**EXERCISE DESCRIPTION:** Could you print exactly the lines of the listing below, starting at the line that has "Given: Click the blue search magnifier button" and ending at the line that has "Image resolution: width=2324", and only those lines?

--- START ---

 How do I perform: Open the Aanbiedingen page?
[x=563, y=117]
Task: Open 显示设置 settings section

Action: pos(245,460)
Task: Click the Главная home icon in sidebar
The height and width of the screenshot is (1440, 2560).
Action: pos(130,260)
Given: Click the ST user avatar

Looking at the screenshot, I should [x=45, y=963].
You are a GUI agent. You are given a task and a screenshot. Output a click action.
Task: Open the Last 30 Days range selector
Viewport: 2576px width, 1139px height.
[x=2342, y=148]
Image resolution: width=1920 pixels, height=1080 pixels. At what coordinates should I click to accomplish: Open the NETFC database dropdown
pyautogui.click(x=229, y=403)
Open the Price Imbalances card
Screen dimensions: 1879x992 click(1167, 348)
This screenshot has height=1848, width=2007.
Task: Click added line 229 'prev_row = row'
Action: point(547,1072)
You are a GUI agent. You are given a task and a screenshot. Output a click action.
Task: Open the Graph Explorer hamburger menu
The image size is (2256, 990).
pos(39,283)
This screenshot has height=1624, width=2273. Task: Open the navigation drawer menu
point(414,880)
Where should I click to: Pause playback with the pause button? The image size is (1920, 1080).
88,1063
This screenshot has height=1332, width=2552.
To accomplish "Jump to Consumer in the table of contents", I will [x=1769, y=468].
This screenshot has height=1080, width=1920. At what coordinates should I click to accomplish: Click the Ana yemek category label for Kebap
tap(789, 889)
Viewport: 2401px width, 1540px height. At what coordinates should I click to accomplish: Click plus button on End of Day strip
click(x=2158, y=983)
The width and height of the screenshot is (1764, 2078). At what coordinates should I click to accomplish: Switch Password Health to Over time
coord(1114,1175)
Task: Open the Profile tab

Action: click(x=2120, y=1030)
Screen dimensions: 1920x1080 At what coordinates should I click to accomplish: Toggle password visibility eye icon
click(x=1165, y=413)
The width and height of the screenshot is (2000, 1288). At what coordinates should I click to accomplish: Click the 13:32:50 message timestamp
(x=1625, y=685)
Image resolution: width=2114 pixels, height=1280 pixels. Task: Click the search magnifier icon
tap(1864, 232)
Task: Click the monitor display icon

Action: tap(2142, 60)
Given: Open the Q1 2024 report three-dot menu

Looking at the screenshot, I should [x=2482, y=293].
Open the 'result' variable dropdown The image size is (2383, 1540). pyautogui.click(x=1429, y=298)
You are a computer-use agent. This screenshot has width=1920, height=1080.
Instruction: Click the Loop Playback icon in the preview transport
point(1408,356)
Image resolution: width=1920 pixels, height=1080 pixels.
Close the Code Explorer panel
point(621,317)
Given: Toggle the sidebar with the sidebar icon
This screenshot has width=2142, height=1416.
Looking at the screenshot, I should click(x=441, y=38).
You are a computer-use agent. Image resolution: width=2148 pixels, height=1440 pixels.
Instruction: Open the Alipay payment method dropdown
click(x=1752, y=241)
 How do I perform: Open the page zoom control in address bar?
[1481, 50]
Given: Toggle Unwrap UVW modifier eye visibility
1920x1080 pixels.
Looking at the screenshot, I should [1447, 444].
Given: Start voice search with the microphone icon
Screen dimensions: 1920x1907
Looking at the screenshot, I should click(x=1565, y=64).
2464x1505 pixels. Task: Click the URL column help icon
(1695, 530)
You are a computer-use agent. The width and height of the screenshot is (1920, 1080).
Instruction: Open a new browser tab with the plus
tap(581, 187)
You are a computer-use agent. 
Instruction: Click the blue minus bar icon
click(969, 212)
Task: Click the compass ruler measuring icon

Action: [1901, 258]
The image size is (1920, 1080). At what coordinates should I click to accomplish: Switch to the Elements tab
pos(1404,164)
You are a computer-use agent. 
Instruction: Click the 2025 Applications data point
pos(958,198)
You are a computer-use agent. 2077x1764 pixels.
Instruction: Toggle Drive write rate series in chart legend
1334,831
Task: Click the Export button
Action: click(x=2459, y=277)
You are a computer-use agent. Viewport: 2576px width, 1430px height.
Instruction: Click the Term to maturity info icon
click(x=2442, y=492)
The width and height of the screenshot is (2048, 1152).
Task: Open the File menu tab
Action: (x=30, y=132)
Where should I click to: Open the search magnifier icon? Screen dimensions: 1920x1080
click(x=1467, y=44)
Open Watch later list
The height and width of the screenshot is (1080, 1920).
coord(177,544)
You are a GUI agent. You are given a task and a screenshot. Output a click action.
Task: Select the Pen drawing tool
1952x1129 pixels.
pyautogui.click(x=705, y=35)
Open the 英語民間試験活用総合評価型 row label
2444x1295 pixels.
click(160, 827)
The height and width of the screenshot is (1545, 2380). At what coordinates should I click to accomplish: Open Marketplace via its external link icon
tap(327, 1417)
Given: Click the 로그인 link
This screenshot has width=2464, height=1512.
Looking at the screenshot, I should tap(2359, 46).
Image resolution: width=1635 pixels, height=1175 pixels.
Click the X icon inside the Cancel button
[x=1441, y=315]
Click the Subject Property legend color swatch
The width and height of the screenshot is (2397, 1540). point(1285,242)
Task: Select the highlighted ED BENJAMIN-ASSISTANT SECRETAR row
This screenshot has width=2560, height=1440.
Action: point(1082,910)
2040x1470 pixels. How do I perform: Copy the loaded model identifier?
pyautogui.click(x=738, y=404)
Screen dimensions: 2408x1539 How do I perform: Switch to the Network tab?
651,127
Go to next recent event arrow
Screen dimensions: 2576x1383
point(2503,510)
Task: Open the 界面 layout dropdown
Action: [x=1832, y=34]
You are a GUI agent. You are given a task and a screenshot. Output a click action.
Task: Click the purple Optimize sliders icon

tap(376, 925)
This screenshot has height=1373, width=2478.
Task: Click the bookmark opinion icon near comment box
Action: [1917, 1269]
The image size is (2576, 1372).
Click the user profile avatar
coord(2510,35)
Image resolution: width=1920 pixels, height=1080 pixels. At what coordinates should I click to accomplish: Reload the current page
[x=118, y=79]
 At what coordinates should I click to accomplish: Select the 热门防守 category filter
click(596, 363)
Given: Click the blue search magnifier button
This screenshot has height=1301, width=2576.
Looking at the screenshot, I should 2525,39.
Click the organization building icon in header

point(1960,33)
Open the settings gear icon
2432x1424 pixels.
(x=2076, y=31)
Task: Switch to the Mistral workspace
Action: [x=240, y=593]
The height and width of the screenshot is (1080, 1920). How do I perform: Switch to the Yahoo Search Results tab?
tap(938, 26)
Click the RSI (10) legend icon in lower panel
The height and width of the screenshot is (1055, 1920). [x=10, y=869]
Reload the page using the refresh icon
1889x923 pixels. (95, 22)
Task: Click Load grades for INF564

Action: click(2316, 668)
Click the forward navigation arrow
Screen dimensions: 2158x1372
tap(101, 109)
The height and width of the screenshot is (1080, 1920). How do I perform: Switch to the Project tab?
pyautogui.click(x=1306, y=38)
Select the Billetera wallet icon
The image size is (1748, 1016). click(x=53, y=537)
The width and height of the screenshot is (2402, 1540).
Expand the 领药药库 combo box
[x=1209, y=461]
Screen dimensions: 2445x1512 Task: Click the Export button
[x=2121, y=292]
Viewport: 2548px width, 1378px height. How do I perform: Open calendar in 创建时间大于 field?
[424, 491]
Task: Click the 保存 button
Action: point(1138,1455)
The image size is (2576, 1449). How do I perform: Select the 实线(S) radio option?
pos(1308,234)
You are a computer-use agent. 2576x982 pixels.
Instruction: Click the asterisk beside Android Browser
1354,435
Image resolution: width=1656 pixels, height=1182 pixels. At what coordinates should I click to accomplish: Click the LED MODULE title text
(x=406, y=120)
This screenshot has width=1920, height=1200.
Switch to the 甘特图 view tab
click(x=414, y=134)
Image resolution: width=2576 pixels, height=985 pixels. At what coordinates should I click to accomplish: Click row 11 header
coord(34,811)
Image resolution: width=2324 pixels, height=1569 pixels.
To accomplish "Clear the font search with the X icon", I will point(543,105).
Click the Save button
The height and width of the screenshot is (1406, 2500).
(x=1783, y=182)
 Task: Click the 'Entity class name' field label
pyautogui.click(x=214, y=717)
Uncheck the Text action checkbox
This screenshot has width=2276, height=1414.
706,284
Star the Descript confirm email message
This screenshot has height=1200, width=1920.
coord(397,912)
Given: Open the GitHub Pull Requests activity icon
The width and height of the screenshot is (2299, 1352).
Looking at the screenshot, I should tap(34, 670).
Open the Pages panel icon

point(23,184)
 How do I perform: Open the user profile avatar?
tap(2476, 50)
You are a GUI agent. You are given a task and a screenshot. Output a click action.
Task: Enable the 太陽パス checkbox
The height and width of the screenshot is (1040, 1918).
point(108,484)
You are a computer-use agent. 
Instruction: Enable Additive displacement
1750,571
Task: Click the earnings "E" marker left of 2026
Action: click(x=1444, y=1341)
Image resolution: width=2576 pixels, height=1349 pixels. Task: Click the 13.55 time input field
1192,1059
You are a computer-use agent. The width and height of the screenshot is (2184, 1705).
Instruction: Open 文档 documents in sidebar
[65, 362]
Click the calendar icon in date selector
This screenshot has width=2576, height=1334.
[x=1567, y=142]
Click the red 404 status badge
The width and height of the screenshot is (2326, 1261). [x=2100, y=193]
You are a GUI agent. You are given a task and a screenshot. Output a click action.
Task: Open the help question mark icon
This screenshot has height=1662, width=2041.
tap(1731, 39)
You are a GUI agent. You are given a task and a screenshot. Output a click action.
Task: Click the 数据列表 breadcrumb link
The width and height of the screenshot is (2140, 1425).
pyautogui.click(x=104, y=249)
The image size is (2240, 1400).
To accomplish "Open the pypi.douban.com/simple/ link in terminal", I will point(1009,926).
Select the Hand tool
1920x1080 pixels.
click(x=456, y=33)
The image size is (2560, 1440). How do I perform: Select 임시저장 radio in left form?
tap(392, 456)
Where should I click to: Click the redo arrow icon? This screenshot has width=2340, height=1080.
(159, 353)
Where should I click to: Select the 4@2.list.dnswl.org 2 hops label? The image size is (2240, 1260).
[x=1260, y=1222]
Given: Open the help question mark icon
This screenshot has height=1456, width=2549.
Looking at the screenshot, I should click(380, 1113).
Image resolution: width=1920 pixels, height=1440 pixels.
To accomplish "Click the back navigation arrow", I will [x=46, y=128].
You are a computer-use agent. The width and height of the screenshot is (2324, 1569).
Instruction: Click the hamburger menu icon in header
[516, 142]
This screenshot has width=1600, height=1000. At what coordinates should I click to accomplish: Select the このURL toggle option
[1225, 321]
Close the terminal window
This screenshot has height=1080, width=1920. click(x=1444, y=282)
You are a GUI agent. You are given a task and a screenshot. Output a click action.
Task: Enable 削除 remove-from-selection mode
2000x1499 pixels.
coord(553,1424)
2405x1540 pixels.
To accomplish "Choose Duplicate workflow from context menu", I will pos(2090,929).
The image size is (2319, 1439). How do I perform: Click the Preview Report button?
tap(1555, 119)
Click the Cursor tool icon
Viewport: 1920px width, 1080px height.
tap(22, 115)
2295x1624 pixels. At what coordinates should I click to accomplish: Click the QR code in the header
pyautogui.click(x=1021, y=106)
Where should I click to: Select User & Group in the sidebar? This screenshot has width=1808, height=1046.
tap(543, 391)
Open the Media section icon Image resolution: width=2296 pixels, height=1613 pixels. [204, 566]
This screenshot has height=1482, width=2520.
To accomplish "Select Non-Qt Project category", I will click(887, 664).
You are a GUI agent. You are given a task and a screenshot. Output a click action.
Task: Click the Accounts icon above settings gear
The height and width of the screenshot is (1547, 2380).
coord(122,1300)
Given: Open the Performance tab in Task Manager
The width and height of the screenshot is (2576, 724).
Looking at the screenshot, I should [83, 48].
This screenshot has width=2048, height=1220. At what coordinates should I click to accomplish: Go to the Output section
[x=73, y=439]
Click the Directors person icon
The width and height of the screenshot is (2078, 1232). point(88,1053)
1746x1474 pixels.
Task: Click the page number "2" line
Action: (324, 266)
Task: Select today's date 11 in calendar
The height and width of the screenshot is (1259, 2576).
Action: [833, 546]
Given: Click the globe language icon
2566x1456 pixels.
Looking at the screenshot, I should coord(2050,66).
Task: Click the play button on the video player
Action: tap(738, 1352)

--- END ---

**RESULT OF THIS EXERCISE:**
Given: Click the blue search magnifier button
This screenshot has height=1301, width=2576.
Looking at the screenshot, I should 2525,39.
Click the organization building icon in header

point(1960,33)
Open the settings gear icon
2432x1424 pixels.
(x=2076, y=31)
Task: Switch to the Mistral workspace
Action: [x=240, y=593]
The height and width of the screenshot is (1080, 1920). How do I perform: Switch to the Yahoo Search Results tab?
tap(938, 26)
Click the RSI (10) legend icon in lower panel
The height and width of the screenshot is (1055, 1920). [x=10, y=869]
Reload the page using the refresh icon
1889x923 pixels. (95, 22)
Task: Click Load grades for INF564

Action: click(2316, 668)
Click the forward navigation arrow
Screen dimensions: 2158x1372
tap(101, 109)
The height and width of the screenshot is (1080, 1920). How do I perform: Switch to the Project tab?
pyautogui.click(x=1306, y=38)
Select the Billetera wallet icon
The image size is (1748, 1016). click(x=53, y=537)
The width and height of the screenshot is (2402, 1540).
Expand the 领药药库 combo box
[x=1209, y=461]
Screen dimensions: 2445x1512 Task: Click the Export button
[x=2121, y=292]
Viewport: 2548px width, 1378px height. How do I perform: Open calendar in 创建时间大于 field?
[424, 491]
Task: Click the 保存 button
Action: point(1138,1455)
The image size is (2576, 1449). How do I perform: Select the 实线(S) radio option?
pos(1308,234)
You are a computer-use agent. 2576x982 pixels.
Instruction: Click the asterisk beside Android Browser
1354,435
Image resolution: width=1656 pixels, height=1182 pixels. At what coordinates should I click to accomplish: Click the LED MODULE title text
(x=406, y=120)
This screenshot has width=1920, height=1200.
Switch to the 甘特图 view tab
click(x=414, y=134)
Image resolution: width=2576 pixels, height=985 pixels. At what coordinates should I click to accomplish: Click row 11 header
coord(34,811)
Image resolution: width=2324 pixels, height=1569 pixels.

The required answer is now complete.